■ **Selection**
────────────────

I took my thirteen-year-old son and his friend to lunch today and, as a sexologist, it is my firm belief that this should entitle me to at least five continuing education credits from an accredited institution of higher sexological learning.
Let's make that six — for hazard duty — because at times I nearly choked on my enchilada (enchilada, choking, get it?!) as two adolescent boys turned almost everything about the restaurant and the meal into a barrage of non-stop sexual references. Or as they put it, things that are "so wrong" (such as the paintings of upright cacti sprouting twin cactus fruit, behind us).
Even the menu was "wrong" since it featured chips that "wake up your mouth," desserts with "rich, creamy toppings" and "sauces" that "we make ourselves." In lavishly praising the fajitas (or the margaritas-I forget which) the menu encouraged us to "open wide and say 'aahhh!'" The "XX" label on the Dos Equis beer bottle was just too obvious.
So why worry about Internet porn when teenage boys can get just as excited over restaurant menus and traffic signs? On the ride home "One Way Entrance" gave both boys the giggles. Thank goodness we did not encounter "Slippery When Wet" — I might have lost control of the car. However we did pass a "Happy Donut Shop" that happily sold hot dogs too, and a billboard that read "Do Your Car."
Poetic metaphors, double entendres, puns, and innuendo are all ways to convey a sexual point or image, while pretending conversational innocence. Teenagers use these to amuse themselves at the expense of a teacher or parent, who inadvertently says something risque, as well as to develop a convenient short-hand of sexual references and slang. I can admire my teenager's mastery of this form, but sometimes I weary of constant references to penises and all that they can do.

────────────────

■ **Data excerpts**
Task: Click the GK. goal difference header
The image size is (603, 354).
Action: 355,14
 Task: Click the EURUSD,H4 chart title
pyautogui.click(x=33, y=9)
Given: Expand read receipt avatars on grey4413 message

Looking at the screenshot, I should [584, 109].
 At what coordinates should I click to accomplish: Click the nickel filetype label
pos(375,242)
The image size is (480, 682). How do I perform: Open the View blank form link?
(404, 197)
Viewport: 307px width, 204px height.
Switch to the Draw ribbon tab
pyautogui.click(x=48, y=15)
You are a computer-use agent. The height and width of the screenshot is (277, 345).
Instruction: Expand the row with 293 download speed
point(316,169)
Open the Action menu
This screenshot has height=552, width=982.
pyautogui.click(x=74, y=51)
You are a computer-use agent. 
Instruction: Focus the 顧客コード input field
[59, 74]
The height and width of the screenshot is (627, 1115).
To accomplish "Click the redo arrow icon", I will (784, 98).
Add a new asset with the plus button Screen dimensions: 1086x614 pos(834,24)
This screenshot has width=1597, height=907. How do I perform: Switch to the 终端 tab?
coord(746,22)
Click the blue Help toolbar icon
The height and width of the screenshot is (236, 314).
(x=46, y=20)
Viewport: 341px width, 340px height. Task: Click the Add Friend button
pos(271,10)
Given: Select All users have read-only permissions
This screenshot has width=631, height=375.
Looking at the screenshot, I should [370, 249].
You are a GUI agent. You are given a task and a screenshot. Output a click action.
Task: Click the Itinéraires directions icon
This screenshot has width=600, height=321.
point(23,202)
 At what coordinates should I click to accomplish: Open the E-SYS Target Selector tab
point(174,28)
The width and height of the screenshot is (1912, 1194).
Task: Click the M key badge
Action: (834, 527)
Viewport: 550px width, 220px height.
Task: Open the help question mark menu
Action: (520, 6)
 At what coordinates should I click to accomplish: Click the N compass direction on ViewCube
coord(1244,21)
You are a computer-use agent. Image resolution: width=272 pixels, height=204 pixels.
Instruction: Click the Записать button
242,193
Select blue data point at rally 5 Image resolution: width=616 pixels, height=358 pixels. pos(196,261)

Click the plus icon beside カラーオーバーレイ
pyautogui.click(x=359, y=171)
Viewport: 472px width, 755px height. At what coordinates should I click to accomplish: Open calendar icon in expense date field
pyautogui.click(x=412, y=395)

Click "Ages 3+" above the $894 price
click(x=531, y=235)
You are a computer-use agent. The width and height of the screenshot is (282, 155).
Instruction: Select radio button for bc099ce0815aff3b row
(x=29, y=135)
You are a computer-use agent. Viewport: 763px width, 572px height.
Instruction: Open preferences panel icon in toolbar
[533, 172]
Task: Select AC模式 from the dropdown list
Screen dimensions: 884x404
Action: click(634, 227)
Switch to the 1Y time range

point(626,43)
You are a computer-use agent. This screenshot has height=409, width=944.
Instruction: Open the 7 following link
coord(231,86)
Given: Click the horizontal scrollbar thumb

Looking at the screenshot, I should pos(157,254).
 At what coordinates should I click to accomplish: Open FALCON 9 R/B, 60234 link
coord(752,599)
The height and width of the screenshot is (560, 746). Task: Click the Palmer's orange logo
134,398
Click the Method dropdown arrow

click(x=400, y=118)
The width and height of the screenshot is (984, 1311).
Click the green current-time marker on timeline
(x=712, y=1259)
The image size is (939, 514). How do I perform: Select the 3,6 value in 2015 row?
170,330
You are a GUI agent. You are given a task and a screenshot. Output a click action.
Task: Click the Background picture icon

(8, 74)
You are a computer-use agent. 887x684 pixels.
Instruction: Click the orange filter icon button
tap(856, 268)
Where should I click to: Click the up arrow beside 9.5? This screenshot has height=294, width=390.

────────────────

■ **What you will do**
**a.** Name every form of expression that the essay on teenage boys and sexual innuendo lists as a way to convey a sexual point or image while pretending conversational innocence.
**b.** Write a continuation of the essay on teenage boys and sexual innuendo, starting after its final sentence.

■ **Answers per task**
**a.** Poetic metaphors, double entendres, puns, innuendo

**b.**
My teenager has sex on the brain. It's so pervasive that I can't even complain about the ugly textured vinyl wall covering in a doctor's reception area without my son snickering about the activity that he imagines has produced the white, lumpy portions of the panel. So forget it, no more trips to the hardware store, with gallons of lush, fresh Spackle and large, furry paint rollers to tempt us. As with a tantrum-throwing two-year-old, the list of places I'm willing to take my kid has dramatically shortened. Okay, so maybe that last statement is a little dramatic. I probably will continue to take this kid to Mexican restaurants and the doctor's office. However, as with a two-year-old, I have to remind myself of what I'm getting into and keep one eye on the exit. Alas, that crayons are no longer a significant distraction. Except (oh god!) for the shape...
As a mother, I find this stage challenging. It seems that when I open my mouth (open, mouth, get it?!) to speak to my youngest son, no matter how innocent in intention, my words unfailingly morph into a double entendre. My teenager will snort, "that's what she said," which apparently means anything a woman could possibly say during sex.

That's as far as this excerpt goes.